SANTA CLARA (KPIX 5) -- Asian Americans make up about a third of Santa Clara's population, but you would never know it by looking at the faces on the city council. Now, Asian American voters are taking the city to court to make their political voices heard.

Wesley Mukoyama is a plaintiff in a lawsuit filed against Santa Clara which accuses the city of setting up a voting system that discriminates against Asian Americans by diluting their votes.

Mukoyama has lived in Santa Clara for 44 years. He says he loves the city. But when it comes to local elections something's wrong.

"I feel ignored. I feel disenfranchised," said Mukoyama. "I'm just a resident and I think we should have better representation."

"In the history of Santa Clara, which elects its council members at large, there has never been an Asian American who has been successful," said Richard Konda of the Asian Law Alliance.

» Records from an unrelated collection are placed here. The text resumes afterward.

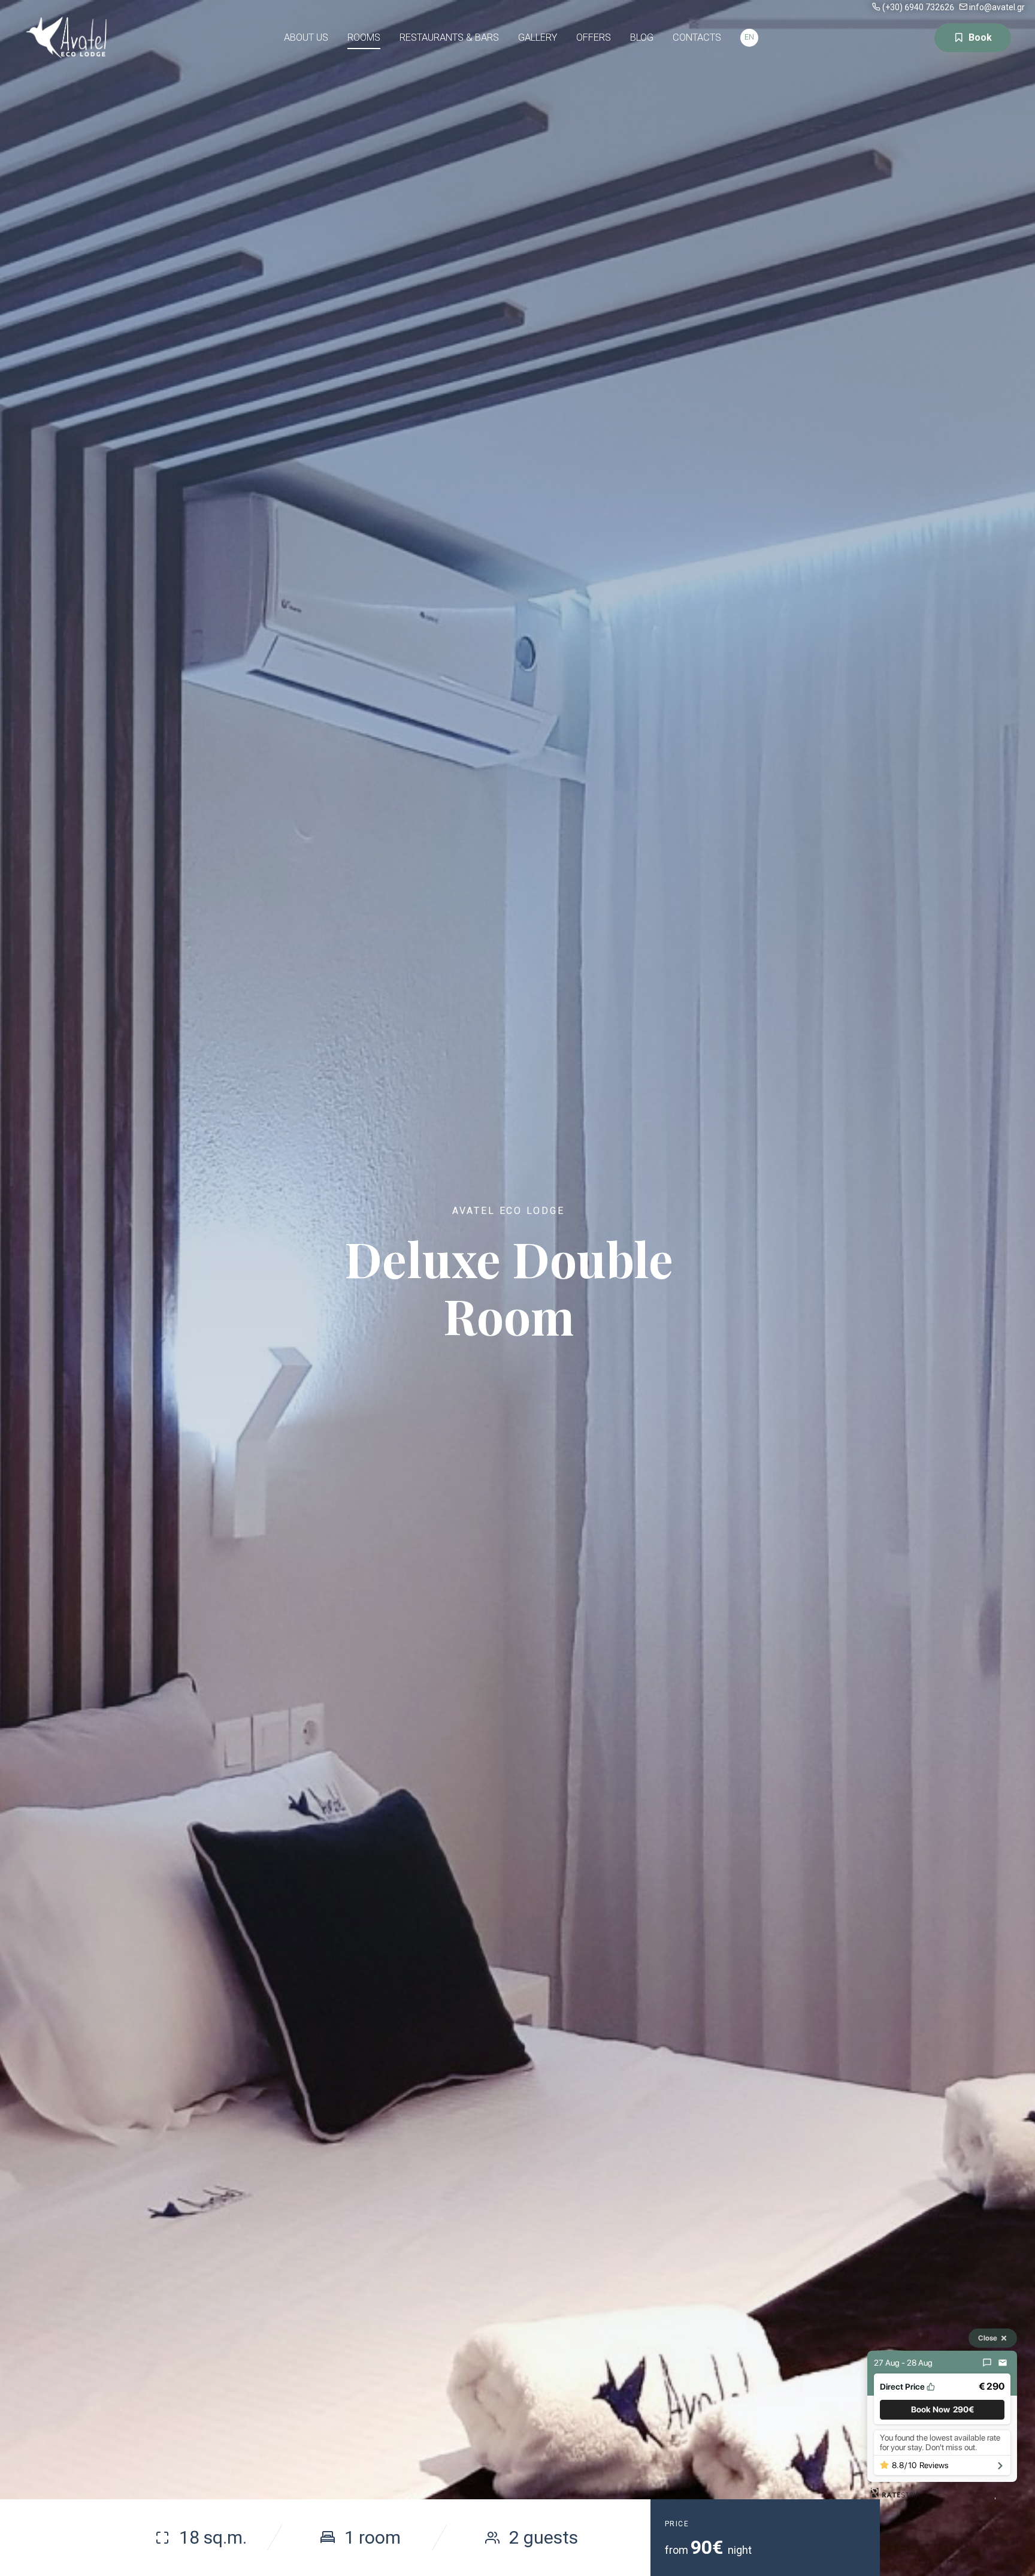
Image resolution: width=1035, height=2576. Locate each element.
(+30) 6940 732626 (918, 7)
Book (980, 37)
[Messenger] (987, 2363)
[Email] (1002, 2363)
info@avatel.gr (997, 7)
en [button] (749, 37)
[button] (942, 2410)
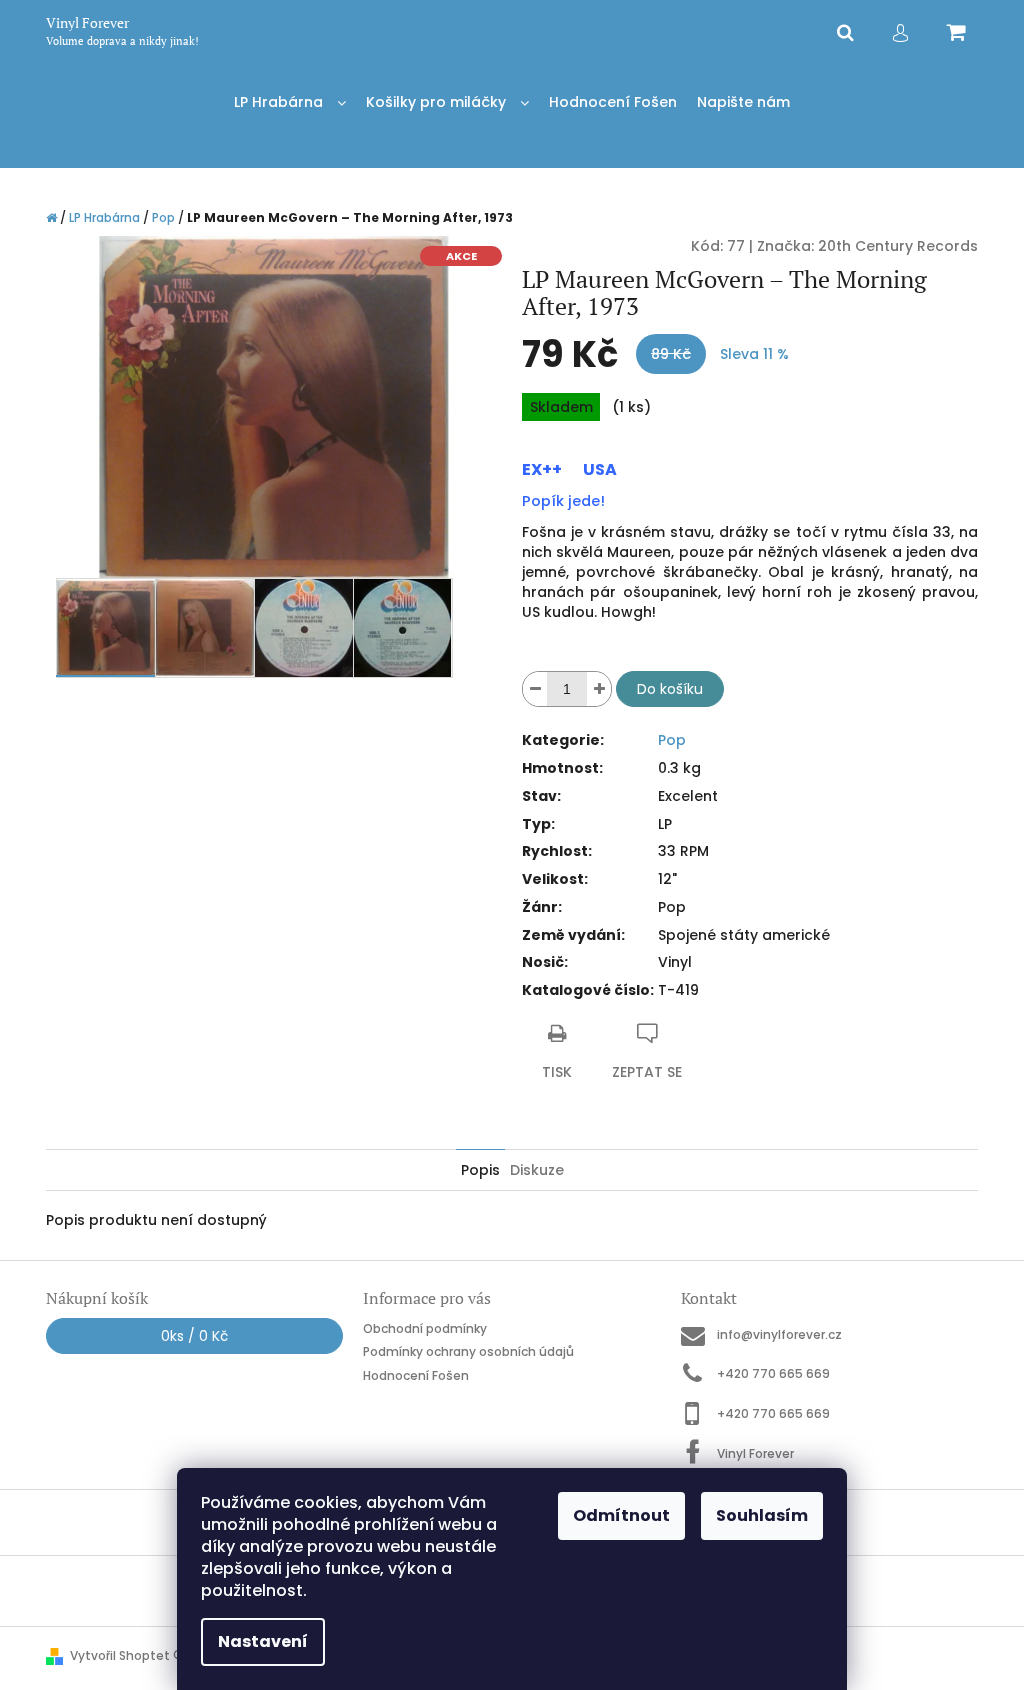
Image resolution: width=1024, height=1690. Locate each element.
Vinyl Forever (755, 1453)
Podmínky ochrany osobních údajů (468, 1351)
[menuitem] (290, 102)
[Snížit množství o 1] (535, 689)
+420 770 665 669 (773, 1373)
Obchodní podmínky (425, 1328)
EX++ (542, 469)
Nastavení (263, 1641)
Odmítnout (621, 1515)
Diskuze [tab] (537, 1170)
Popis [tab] (480, 1170)
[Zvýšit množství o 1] (599, 689)
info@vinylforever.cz (779, 1334)
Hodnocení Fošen (416, 1375)
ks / (194, 1336)
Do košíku (670, 689)
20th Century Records (898, 246)
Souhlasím (762, 1515)
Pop (672, 740)
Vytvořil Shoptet (120, 1655)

"At large" means all voters in the city cast ballots for all the same candidates, as opposed to district elections where sections of the city vote for their own representatives.

The Asian Law Alliance, which is backing the voting rights suit, says the 2016 election saw five Asians running for city council seats but none were elected - in a city that is 30 percent Asian.

"There is racially polarized voting in the city of Santa Clara," said Konda.

City officials say a June ballot measure addresses the issue. Measure A would divide the city into two districts, with ranked choice voting determining the winners in each district.

Mayor Lisa Gillmor said in a statement, "Measure a is a grass roots community solution established by residents of the City of Santa Clara to update the way future council members would be elected."

But Mukoyama says Measure A doesn't go far enough. "I think it's a sham," said Mukoyama. "I think it because they want to stay in power.  Going from one district to two districts doesn't make many changes at all."

Plaintiffs say they have asked the city to make changes for years, but were always denied. Now, a judge could force Santa Clara to move to district elections.